### Task directions
Reproduce, line for line, everything from the start of the material down to the line containing "pyautogui.click(x=2189, y=532)", including that line.

Location data for words and elements:

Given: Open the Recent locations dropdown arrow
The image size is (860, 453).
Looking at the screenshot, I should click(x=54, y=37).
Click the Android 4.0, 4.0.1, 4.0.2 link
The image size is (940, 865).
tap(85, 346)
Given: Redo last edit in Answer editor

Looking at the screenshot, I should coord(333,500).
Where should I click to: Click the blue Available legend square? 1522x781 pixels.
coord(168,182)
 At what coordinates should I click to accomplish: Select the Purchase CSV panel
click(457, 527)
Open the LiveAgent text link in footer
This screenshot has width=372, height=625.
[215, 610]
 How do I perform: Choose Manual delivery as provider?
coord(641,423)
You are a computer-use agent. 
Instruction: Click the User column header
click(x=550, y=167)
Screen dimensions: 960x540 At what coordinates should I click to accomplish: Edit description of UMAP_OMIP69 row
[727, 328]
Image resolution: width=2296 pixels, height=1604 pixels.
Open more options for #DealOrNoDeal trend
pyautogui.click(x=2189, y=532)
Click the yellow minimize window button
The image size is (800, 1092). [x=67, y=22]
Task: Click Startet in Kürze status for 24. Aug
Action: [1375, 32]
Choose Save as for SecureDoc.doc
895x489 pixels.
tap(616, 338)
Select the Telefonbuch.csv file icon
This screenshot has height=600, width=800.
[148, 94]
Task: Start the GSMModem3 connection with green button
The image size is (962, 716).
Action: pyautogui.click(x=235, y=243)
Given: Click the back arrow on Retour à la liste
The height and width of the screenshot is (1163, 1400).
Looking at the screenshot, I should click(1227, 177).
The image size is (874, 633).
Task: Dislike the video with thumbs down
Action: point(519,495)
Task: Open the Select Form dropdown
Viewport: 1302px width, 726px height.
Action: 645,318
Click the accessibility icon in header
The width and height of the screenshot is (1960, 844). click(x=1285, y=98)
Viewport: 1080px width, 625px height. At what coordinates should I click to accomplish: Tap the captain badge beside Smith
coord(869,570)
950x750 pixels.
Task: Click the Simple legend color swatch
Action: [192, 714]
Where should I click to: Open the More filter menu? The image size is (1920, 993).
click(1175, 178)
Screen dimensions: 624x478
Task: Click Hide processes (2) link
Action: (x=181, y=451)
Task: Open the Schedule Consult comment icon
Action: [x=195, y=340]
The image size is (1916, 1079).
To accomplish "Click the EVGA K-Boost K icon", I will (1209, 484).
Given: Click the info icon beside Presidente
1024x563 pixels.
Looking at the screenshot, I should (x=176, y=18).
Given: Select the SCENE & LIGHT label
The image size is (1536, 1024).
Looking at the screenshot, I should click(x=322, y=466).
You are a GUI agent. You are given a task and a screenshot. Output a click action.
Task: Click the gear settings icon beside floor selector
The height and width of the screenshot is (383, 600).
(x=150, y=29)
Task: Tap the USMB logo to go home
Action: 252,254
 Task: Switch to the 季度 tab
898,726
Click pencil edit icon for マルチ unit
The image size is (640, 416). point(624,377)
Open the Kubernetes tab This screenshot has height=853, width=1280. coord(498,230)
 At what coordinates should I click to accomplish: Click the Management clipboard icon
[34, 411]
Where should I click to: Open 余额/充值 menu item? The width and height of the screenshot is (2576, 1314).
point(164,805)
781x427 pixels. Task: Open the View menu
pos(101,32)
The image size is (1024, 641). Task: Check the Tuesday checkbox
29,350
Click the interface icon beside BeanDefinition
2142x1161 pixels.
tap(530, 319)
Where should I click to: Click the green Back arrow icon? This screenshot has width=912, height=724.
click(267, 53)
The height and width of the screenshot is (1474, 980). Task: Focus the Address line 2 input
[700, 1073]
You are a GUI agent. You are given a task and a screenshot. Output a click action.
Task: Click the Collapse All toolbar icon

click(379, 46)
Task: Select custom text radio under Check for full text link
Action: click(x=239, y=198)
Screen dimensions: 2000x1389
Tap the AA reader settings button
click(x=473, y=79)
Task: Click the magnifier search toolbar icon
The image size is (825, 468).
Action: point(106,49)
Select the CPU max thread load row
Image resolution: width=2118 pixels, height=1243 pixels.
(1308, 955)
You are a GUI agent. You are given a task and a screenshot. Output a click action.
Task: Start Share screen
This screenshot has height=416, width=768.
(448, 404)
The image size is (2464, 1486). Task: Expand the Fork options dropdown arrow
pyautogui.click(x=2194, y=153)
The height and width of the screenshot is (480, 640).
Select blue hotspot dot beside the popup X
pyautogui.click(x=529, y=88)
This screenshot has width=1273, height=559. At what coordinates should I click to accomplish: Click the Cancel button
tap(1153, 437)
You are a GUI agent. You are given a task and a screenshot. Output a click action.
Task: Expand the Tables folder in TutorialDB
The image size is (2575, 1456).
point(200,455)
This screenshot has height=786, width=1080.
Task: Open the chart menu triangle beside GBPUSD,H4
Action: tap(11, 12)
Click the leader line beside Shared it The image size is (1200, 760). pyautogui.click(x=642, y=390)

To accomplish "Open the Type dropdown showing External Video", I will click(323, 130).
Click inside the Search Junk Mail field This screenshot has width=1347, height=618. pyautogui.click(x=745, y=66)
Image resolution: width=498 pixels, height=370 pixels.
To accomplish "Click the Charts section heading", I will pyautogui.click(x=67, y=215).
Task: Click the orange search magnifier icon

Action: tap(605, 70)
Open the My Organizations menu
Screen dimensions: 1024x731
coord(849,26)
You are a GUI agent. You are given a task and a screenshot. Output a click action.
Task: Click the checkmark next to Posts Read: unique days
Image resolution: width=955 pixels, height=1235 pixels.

### Response below
Given: Open the Recent locations dropdown arrow
The image size is (860, 453).
Looking at the screenshot, I should click(x=54, y=37).
Click the Android 4.0, 4.0.1, 4.0.2 link
The image size is (940, 865).
tap(85, 346)
Given: Redo last edit in Answer editor

Looking at the screenshot, I should coord(333,500).
Where should I click to: Click the blue Available legend square? 1522x781 pixels.
coord(168,182)
 At what coordinates should I click to accomplish: Select the Purchase CSV panel
click(457, 527)
Open the LiveAgent text link in footer
This screenshot has width=372, height=625.
[215, 610]
 How do I perform: Choose Manual delivery as provider?
coord(641,423)
You are a computer-use agent. 
Instruction: Click the User column header
click(x=550, y=167)
Screen dimensions: 960x540 At what coordinates should I click to accomplish: Edit description of UMAP_OMIP69 row
[727, 328]
Image resolution: width=2296 pixels, height=1604 pixels.
Open more options for #DealOrNoDeal trend
pyautogui.click(x=2189, y=532)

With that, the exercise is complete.